Después de irme quitando ramas de la cara, arbustos que buscaban mi pene y trepadoras que parecían querer postrarme, salí de aquel bosque, con una cierta idea de libertad. Tenía la cabeza vuelta hacía aquella trampa natural. Por horas, serían días, cada paso me hundía en aquellas tierras que pugnaban porque mi final fuera ser compost. En muchos momentos, pareció que mi talón se convertía en polvo y mis ojos se clavaban en el final, aunque mi mirada se extendía hacía una raíz que se expandía en milímetros. suficientes para darse una mayor sensación de eternidad.
Al girarme, vi algo que no entendía; por un momento, dada su magnitud, me acordé de aquella magna obra que era para gloria de su dios, que habían edificado a los borde de un pantano. La Obra, mascullé, sobre las aguas, era como la metáfora de cada persona que se encontraba cercada por los cimientos que ellos habían hormigonado metiendo varillas de verdades absolutas, arenas escurridizas de miedos y cementos que compactan tus pies que ya no volaran.
Nos acercábamos, para reconocernos, a unos cientos de metros, ya no me pareció tan magno aquel orificio en el horizonte. Me senté tranquilizado; ni la secta extendía sus sombras para cubrirme, ni el futuro estaba tan lejano.
No tenía prisa y mucho menos la razón, ni el mundos, ni un abecedario que formará falsedades. Al palparme encontré una tijeras ligeras para podar, unos pantalones de correr que desde la Fura del Baus había decidido no quitarme, y una erección de vergüenzas.

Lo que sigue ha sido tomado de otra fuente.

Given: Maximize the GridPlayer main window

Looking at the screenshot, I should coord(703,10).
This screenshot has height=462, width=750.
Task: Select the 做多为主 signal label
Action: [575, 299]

Cuando me iba a levantar, conseguí sólo hacerlo con la vista; arriba, no podía entenderlo, creía que un hombre iba cambiando de cabeza con un cierto ritmo. Me asusté, no sé porqué, en los últimos, si no cambios físicos de cráneo, si que hemos podido contemplar cerebros que aceptan el nuevo lenguaje de positivismo ante la mentira y el fracaso, con una facilidad más asombrosa, aún, que aquel clown que comprendí que sólo cambiaba sombreros.
No me demoré, y al alzarme en la longitud de todo mi cuerpo, percibí que alguna cosa más se había calmado. El Andamio, porque era un andamio lo que me había producido, de forma sucesiva, desde terror, mística, vacío y congoja, emitía unos graznidos, propios de animales mitológicos o de metales sin engrasar.
A estas alturas y liberado ya de la parte mística que me daba más pavor, entendí que los habitantes de aquellas nuevas unidades de convivencia no tenían una vida convencional. Sólo puede ser de esa manera, que ves aparecer por la parte derecha un ser, con un pinganillo y una cara que me recordó la última efigie de "alto odio en voltaje", que contemplé en el espejo de un perro que es el alma de su ama, resentida.
Debajo de él, una pequeña zombie, pugnaba con masticar un sanguinolento trozo de lo que sería una víctima del primero.
Arriba, era la orgía, la exaltación de no asustarse con las pequeñeces propias y jugar con lo que somos para construirnos, algo tan simple a plena luz pero maravilloso, como un paso de mambo o de pasodoble, giros lanzados por el motor de una desbrozadora enloquecida que creaba formas y mundos con las luces, con el bailarín, con el espectador que parecía perder pie en una tierra, ahora, prescindible.
Cuando nos pudimos tocar, nos hicimos pulpos para abrazarnos; tantos vacíos que completaban vidas, no comunes; nos sirvieron para comprender que las fotos de los horizontes de belleza extrema y de obra salvadoras , son como las sectas que tienen mentes zombies y corazones empozoñados.